| Directions |
Write out all of the entries below word for word.

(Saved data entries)

• • • •

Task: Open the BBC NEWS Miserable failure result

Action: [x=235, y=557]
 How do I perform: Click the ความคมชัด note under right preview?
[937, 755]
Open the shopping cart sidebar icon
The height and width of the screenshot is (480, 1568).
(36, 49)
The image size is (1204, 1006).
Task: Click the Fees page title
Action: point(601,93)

• • • •

| Answer to the problem |
Task: Open the BBC NEWS Miserable failure result

Action: [x=235, y=557]
 How do I perform: Click the ความคมชัด note under right preview?
[937, 755]
Open the shopping cart sidebar icon
The height and width of the screenshot is (480, 1568).
(36, 49)
The image size is (1204, 1006).
Task: Click the Fees page title
Action: point(601,93)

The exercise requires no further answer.